Private sector NIPT providers may have information on their website about which of the tests they offer so it can be helpful to read that as it may help you decide on the questions you want to ask. Your questions might include:

How long will I wait for a result?

The ‘turnaround time’ for your NIPT result will depend partly on which laboratory your blood sample is sent to. Most testing now is done in UK-based labs, but one or two companies send the sample to laboratories abroad. So the wait can range from 7 to 14 days. Double-check whether the time they quote is in ‘working’ or ‘calendar’ days as some laboratories are open at weekends.

How will I be given my result?

You may want to decide how you want to receive your result. Do you want to call the clinic, or should they call you? Would you prefer to go in and get your result in person? Do you want them to email or text you? Will there be someone expert to speak to if it is an unexpected result?

What will the result say?

Different test providers have slightly different ways of reporting the results. Ask exactly what you will be told. The result should always make it clear that no NIPT result means it is certain that your baby has or doesn’t have a condition. You should be given a copy of the laboratory report and someone should be able to talk you through the report and answer any questions you have. In a small number of cases they will not be able to get a result. You might want to check what percentage of women who have the NIPT test you are considering fall into this category. Also make sure that they will give you a second test or ‘redraw’ if they cannot get a result first time. If this second test comes back with an inconclusive result, it is important to seek expert advice, so check with the clinic how this will be arranged.

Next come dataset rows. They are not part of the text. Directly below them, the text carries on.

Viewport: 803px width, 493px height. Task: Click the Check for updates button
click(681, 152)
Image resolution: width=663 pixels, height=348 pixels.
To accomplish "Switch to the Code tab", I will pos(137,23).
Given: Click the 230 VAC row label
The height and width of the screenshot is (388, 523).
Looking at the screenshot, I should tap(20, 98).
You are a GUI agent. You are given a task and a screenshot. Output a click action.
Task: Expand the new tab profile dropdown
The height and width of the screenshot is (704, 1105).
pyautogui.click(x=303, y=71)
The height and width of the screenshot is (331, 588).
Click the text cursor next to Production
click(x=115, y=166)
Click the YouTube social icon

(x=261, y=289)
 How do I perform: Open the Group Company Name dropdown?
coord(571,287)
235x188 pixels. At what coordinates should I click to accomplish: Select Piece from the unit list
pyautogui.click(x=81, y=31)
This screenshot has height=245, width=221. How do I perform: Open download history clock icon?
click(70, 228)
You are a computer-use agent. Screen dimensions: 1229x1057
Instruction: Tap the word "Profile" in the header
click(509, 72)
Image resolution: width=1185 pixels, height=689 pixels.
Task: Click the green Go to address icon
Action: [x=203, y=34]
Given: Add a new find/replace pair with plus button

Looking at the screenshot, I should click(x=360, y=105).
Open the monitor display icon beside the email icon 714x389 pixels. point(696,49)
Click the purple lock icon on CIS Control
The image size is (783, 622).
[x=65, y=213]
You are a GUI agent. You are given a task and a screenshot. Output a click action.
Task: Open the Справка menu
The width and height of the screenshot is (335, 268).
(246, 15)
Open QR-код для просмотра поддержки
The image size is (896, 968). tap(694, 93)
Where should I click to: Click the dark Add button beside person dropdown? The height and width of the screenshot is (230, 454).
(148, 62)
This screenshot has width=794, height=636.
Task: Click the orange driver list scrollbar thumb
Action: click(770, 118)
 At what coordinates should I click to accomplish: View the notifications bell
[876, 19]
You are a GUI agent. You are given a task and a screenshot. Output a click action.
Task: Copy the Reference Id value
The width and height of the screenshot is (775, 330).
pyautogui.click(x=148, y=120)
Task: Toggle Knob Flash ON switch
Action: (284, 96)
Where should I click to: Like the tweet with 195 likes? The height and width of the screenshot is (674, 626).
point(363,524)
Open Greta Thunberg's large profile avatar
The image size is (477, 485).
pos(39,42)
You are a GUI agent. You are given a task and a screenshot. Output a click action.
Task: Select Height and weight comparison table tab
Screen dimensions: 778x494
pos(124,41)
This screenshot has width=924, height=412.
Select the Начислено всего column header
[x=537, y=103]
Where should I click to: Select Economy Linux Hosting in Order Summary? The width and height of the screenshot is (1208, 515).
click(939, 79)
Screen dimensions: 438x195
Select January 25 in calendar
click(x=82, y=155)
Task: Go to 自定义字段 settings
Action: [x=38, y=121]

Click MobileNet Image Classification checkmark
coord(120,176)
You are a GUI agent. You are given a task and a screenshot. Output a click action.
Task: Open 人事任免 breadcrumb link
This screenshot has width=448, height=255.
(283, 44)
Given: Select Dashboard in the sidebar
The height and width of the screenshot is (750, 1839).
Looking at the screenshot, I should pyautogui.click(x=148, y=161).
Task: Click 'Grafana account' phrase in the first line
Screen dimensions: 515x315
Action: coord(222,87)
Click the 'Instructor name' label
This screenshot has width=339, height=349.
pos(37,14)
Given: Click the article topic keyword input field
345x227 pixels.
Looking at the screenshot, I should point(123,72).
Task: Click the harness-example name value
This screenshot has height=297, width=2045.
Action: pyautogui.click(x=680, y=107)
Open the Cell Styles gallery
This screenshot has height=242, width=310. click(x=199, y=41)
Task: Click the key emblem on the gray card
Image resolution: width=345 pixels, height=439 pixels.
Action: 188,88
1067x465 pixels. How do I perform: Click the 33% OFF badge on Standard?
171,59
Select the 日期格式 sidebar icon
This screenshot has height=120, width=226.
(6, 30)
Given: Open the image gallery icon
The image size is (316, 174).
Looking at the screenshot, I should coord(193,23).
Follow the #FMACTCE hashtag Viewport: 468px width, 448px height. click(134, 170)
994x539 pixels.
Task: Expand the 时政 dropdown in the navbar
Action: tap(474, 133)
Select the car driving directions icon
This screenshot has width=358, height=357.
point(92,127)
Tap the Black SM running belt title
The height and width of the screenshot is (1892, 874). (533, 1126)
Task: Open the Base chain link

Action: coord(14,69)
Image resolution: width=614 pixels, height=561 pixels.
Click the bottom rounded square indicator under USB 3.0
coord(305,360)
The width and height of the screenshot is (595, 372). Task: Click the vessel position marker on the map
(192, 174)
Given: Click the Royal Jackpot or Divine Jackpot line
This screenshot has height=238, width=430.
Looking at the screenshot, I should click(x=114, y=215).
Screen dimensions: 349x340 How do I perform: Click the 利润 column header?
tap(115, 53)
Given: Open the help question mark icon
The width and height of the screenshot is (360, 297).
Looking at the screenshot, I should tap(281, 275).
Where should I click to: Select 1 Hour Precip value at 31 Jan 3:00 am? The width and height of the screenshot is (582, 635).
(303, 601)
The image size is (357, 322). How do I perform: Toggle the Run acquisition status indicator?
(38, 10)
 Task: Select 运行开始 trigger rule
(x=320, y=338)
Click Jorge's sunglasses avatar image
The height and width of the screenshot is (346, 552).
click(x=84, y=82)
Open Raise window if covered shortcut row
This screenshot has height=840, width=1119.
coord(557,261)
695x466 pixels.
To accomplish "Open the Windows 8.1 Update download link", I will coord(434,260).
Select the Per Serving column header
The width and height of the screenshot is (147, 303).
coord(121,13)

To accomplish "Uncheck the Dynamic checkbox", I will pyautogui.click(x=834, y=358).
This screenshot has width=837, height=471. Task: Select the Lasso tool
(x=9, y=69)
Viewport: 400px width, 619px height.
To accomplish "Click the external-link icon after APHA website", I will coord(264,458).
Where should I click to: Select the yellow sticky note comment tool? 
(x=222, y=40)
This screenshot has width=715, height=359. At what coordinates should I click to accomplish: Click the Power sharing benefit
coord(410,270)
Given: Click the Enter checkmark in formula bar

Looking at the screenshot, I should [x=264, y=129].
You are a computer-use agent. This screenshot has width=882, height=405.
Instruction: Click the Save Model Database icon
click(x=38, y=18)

What happens if I get a ‘positive’ result?

If your NIPT says that there is a high chance your baby has a condition, check that the clinic you are considering has a pathway in place if this happens. Some clinics may offer invasive diagnostic testing, but most will have to signpost you back to the NHS for this. Ask what links they have with NHS hospitals and how they can help you access NHS services. It is important that they have established these contacts and don’t just insist their responsibility ends once they have given you your NIPT result.

NIPT for other conditions

Some private clinics are offering NIPT for sex chromosome and other conditions and even ‘micro deletions’ (when small pieces of genetic information are missing). We would advise you to think very carefully before agreeing to be tested for other conditions. The evidence is not so clear on how good NIPT is for these and sometimes you might be given information that leads to great uncertainty. Please feel able to call us on the helpline to talk this through or get expert advice from a clinical geneticist or genetic counsellor.

*to be of the highest quality, test performance data should be published in a peer reviewed scientific journal and should report pregnancy outcomes from studies involving 1000s of women.